Para Rodrigo, os atos violentos são de alguns poucos veteranos isolados e que ele não se sentiu ofendido em ser pintado ou sujo com tinta, ovos e farinha, pois acha que isso faz parte do ritual de passagem. Ele acredita que quem pratica o trote violento são “alunos frustrados, buscando uma forma de auto-afirmação”.
Já o calouro de Engenharia Elétrica da UFG Lucas Vasconcelos disse não ter tido medo do trote. Ele acha que a violência deve ser combatida, mas que o trote como diversão e integração é uma tradição que deve ser mantida: “Trote violento é um absurdo e deve ser combatido. Já trote com fins apenas de integração e recepção a futuros colegas é uma boa! Não sofri humilhação e tenha certeza que não vou fazer meus calouros sofrerem”. Para ele, é muito fácil diferenciar abuso de brincadeira: “Brincadeira não tem humilhação, violência! Seja violência psicológica ou violência corporal!”.
Alternativas e medidas legais
Legalmente, todas as atitudes em um trote podem ser punidas por lei, caso o estudante se sinta ofendido por elas. Forçar a ingestão de bebida alcoólica é considerado constrangimento ilegal, pintar ou sujar o corpo é injúria e abusos físicos é lesão corporal. Mas além disso, a maior parte das reitorias já incluíram penalidades para quem cometer trote ou humilhação e abuso de qualquer tipo a alunos calouros dentro dos campi universitários.
Na UFG, a Resolução Nº2 pune alunos que cometam qualquer tipo de agressão a outros alunos. Caso o calouro se sinta ofendido ou intimidado, deve denunciar o fato na coordenação de seu curso. Algo semelhante ocorre na UnB e Belo Horizonte foi além quando a Câmara Municipal aprovou um projeto de lei que proíbe e pune trotes violentos nas faculdades da capital mineira. “O que precisamos é de conscientização, uma nova cultura que não aceite tragédias como brincadeiras", defende o advogado Fábio Romeu Canton Filho, coordenador da campanha contra trotes violentos da OAB de São Paulo, em entrevista ao site O Tempo, do dia 17 de fevereiro desse ano.

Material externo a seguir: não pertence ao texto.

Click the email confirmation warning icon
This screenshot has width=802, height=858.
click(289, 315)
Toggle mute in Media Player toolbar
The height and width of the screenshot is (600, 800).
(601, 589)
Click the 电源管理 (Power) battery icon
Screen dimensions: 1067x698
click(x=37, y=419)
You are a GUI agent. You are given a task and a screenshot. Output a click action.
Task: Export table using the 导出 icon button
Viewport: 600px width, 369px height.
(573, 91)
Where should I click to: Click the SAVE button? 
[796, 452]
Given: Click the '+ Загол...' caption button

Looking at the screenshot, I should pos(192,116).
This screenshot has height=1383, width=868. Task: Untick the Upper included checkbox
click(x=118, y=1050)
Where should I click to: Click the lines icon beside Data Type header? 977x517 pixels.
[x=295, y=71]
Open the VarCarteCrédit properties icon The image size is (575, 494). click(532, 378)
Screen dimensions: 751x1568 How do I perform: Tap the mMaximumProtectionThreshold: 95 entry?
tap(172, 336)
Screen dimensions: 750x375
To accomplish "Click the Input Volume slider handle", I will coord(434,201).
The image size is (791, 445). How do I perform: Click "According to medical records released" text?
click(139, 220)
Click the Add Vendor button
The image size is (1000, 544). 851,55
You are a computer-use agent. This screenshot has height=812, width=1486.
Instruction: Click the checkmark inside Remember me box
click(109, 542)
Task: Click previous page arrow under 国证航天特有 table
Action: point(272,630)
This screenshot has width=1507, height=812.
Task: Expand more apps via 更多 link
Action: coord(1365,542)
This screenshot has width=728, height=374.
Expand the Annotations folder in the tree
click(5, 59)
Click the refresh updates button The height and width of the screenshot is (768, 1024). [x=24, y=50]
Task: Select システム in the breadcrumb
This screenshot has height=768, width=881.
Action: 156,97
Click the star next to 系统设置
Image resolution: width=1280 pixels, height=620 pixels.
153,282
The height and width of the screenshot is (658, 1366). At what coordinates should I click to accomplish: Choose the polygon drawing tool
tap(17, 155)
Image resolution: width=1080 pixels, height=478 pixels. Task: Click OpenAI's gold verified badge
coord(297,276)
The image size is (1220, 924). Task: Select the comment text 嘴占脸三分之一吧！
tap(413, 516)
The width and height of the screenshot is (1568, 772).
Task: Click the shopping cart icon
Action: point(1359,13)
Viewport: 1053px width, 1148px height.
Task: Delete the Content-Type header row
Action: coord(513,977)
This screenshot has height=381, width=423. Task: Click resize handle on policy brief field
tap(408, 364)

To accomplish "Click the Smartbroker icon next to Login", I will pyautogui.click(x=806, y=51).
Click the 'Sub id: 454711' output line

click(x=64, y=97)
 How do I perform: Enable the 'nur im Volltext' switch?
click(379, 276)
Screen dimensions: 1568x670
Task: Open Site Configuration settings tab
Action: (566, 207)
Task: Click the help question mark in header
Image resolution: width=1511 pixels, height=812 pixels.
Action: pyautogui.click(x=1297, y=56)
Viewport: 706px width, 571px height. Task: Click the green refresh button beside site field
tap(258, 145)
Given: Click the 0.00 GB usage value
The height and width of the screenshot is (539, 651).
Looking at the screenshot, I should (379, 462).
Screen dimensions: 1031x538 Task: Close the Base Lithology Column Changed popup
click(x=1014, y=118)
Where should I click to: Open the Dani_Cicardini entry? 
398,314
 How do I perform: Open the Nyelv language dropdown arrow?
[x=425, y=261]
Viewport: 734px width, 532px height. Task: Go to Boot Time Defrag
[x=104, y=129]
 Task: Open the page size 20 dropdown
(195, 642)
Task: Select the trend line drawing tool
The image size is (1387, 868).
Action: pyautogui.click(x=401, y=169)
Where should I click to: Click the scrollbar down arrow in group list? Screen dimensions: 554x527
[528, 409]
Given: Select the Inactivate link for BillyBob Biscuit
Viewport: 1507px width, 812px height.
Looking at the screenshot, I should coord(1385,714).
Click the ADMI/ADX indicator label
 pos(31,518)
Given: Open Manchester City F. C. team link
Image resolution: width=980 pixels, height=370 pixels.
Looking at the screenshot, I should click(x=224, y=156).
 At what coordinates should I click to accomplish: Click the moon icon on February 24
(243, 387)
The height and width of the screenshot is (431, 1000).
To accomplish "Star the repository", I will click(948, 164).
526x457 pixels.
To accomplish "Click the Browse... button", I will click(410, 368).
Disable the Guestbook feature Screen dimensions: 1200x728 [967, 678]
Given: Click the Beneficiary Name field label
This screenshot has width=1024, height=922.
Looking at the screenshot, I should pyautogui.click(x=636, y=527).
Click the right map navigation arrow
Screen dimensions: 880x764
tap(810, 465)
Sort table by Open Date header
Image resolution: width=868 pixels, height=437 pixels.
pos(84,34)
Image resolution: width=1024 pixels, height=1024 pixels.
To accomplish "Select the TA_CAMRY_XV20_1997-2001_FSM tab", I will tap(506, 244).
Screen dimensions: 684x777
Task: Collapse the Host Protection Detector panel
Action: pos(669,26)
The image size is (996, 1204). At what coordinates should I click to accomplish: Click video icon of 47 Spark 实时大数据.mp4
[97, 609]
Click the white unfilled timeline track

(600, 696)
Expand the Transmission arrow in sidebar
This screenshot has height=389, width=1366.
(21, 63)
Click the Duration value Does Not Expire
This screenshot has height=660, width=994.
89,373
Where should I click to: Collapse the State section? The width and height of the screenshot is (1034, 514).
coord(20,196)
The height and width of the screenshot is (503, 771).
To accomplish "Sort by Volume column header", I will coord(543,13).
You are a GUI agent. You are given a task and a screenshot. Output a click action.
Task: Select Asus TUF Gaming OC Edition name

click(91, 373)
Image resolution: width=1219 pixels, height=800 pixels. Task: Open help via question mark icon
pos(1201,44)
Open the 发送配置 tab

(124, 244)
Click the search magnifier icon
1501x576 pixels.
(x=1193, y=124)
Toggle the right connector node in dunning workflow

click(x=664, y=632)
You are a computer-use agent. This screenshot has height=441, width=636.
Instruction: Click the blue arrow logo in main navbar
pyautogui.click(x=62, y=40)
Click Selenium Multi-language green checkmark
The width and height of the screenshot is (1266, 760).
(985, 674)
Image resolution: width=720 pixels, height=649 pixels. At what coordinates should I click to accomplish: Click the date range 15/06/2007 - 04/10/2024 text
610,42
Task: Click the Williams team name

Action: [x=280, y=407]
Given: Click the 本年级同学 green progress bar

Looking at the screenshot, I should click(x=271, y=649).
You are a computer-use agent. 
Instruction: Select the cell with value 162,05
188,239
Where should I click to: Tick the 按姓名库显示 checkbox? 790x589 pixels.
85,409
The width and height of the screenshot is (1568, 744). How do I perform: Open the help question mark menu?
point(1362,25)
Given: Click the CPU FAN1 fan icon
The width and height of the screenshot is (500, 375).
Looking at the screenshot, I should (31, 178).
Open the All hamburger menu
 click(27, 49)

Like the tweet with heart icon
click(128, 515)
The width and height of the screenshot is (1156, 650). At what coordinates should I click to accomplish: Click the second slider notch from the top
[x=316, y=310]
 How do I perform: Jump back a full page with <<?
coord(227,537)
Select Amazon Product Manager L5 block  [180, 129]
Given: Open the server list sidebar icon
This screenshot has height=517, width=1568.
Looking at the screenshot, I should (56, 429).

Uma alternativa muito defendida e utlizada pelos veteranos é o chamado “trote solidário”. “A chegada dos novos alunos deve ser comemorada de modo respeitoso e solidário" disse o filósofo Paulo Denisar em entrevista para o site da UnB, onde ele presidiu um debate sobre o trote violento, tema que ele estuda há 20 anos. “O estudante não precisa desfilar aberrações em praça pública para dizer que entrou na universidade. Ao contrário. Deve assumir uma postura de responsabilidade científica e intelectual, com sensibilidade para os temas sociais e para os desafios do conhecimento”, completa.
A forma com que é feito o trote solidário varia de um curso para o outro. Por exemplo, os calouros de Biblioteconomia desse ano tiveram que ajudar a combater focos do mosquito da dengue no Campus Samambaia, uma iniciativa do professor Wanderlei Gouveia. De forma geral, formas lúdicas de comemorar a chegada dos novos alunos é encarada como a melhor solução para dar fim ao trote violento e é promovida pelas reitorias e diretórios estudantis.
A ideia do trote solidário tem até mesmo o apoio dos alunos, como Rodrigo, que acha que a melhor solução para combater o trote violento é “sugerir novas formas de trote mais divertidas, criativas e integradoras, como o trote solidário promovido pelo DCE da UnB”. Enfim, o que podemos esperar é que a prática da conscientização dos estudantes aliada ao combate e repúdio aos trotes abusivos possam trazer um fim a essa prática literalmente medieval.